System Monitoring Configuration

A sysadmin administrator can access the System Monitoring menu (menu model: data/SystemMonitoringConfig) to manage:

  • A number of alerts that will trigger SNMP traps

  • Metrics collection

Default values are set in an instance called Global.

Alerts

From the Alerts tab on the Configuration menu, the following settings and options can be managed:

  • Database:

    • Database Size Threshold (GB): the default size is 200 GB

    • Database Index Size Threshold (GB): the default size is 50 GB

  • Transactions:

    • Transaction Queue Size Threshold: the default size is 500

    • Maximum time in ‘Queued’ state (hours): time since last transaction update. The default time is 6 hours (maximum:48h, minimum: 1h)

    • Maximum time in ‘Processing’ state (hours): time since last transaction update. The default time is 6 hours (maximum:48h, minimum: 1h)

    • Transaction Failures to Alert: errors for operations on model types.

      The default operation is all Import operations on all data models (data/*)

For the configured alerts, platform-level notifications can be generated upon failure of the transaction in two ways - using the notify command on the platform CLI:

  • SNMP traps

  • Email message

Note

Either or both notification types can be configured.
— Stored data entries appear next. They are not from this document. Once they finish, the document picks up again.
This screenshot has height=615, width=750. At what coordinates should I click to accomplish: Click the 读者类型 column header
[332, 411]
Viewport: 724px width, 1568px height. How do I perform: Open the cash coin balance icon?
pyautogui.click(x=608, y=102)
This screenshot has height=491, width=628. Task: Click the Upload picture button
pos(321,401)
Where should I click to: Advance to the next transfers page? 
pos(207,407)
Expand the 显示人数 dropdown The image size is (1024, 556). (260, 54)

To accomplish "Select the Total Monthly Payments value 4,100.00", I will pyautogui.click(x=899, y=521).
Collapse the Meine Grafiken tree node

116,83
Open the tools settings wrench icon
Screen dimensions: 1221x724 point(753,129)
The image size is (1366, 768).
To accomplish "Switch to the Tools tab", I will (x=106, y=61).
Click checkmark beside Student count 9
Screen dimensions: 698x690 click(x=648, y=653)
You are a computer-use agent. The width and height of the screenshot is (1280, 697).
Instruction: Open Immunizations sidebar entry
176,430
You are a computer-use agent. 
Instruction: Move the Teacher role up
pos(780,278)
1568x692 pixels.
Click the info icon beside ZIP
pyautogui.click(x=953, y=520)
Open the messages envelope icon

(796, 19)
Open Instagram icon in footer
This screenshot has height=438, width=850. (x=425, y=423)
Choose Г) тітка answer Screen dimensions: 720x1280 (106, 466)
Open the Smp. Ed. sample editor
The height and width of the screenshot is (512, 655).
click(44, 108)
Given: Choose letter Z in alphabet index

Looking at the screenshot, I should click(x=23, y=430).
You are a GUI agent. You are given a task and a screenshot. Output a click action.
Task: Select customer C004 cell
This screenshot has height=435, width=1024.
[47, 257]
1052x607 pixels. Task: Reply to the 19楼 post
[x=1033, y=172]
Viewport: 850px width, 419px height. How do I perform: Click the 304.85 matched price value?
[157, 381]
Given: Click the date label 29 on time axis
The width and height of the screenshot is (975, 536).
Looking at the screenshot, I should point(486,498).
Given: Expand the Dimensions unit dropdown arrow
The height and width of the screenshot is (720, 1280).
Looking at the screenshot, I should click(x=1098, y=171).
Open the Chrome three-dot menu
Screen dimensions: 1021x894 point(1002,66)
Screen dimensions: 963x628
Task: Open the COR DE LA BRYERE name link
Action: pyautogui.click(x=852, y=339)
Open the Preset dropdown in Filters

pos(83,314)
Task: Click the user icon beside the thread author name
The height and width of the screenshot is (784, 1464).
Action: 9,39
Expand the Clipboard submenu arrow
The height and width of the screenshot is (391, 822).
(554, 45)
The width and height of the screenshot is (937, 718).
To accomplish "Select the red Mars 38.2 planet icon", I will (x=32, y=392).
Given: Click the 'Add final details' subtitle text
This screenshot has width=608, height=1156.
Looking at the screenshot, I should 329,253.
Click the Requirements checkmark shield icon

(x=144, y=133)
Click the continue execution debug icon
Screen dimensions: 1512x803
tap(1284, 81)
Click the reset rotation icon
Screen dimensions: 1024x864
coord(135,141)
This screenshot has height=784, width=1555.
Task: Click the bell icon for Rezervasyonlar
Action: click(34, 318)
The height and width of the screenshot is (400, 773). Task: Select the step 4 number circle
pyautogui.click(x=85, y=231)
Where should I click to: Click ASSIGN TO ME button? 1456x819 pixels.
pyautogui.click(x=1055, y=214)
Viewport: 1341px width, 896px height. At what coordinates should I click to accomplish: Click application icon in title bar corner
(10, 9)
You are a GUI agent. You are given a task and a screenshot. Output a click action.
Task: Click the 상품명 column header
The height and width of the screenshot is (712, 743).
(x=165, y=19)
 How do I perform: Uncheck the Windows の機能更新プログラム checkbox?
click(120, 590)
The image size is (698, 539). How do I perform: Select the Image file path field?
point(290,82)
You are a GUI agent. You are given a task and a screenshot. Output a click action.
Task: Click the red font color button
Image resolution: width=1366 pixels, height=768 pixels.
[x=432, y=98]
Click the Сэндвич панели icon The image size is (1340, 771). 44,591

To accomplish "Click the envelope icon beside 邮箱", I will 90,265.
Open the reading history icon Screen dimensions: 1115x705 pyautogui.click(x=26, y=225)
Refer to the Warnings and Notifications and SNMP Configuration topics in the Platform Guide for notification setup, details and examples of the SNMP traps.

Note

It may take up to 2 hours from the time that a transaction is considered hung/stuck to the time that an alert is created. Thereafter, there will be at least one alert created within every clock hour. The subsequent alerts will not necessarily be fixed 60-minute intervals.

Metrics Collection

The Metric Collection tab shows:

  • A configurable RIS API data collector interval which is the time interval that the real-time information (RIS) data collector service polls the Unified CM to obtain the latest phone registration status information for phone instances stored in in the VOSS Automate database.

    The value is in seconds and the default interval is: 43200 seconds (12 hours) Refer to the Best Practices Guide for further information if this interval needs to be modified.

    Note that the Cisco RIS Data Collector service needs to be enabled and running on the Unified CM publisher.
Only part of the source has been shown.